No one’s surprised that they’re entering the retail sector. After all, Dormady had worked for Costco for 10 years before starting his own brokerage business, and Francis’ family owned Veda Spa and Salon. But each came to a passion for fitness fairly late in life.

As a teenager, Dormady grew tired of being teased and committed to losing weight. He began running and playing hockey and later, hiking and snowboarding, and in the process, fell in love with the outdoors. Francis started a similar weight-loss journey after the birth of her first child, only to be diagnosed shortly afterward with a rare form of cancer. While many people might have reacted with resignation, Francis became even more motivated to exercise.

“[The cancer is] in maintenance mode — it doesn’t grow and it doesn’t go away. By being in tune with how my body’s working physically when I work out, it lets me know if there’s a problem,” she says.

Still, not everyone who works out starts a fitness-clothing company. But Francis and Dormady worked on a number of projects together at Daniels and discovered they complemented each other perfectly.

“He takes care of the details that make me crazy, and I handle the big-picture things and the creative end.”

And they realized they had something else in common: They both wanted to give back to the community.

“The thinking these days — and DU is kind of a leader in the business school realm — is it’s not just about profits, but it’s about people and the planet, the triple bottom line,” Francis says. “I think if everybody gives back in some small way, it turns into a big, big way.
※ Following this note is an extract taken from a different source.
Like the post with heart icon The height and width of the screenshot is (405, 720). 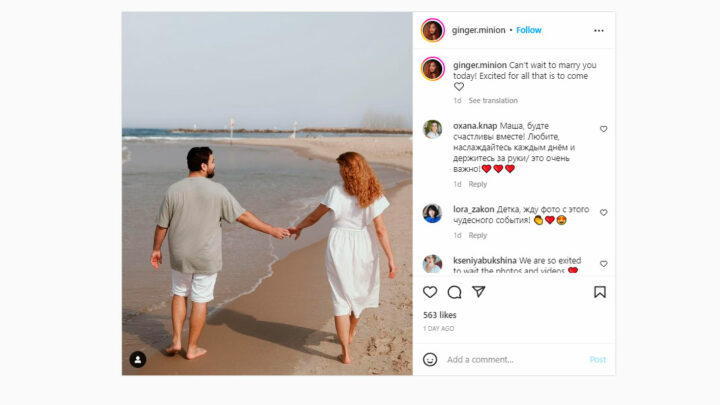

I think it’s important to lead by example.”

So in April — just eight months after graduating from Daniels — the duo launched Tamarins. The company produces shirts made from a blend of cotton and polyester. Before you shudder, consider that the polyester is made from recycled plastic.

“They take post-consumer plastic, melt it down, make it into a thread and weave it into a product,” Francis says. “My point of view is we’ve kept how many tons of plastic out of a landfill. And it takes less energy to recycle plastic into polyester than it does to make virgin polyester.”

The combination is ideal for athletes, Francis adds.

“The polyester wicks away the moisture and the cotton breathes — so you’re getting the benefits of a Dry Max kind of situation.”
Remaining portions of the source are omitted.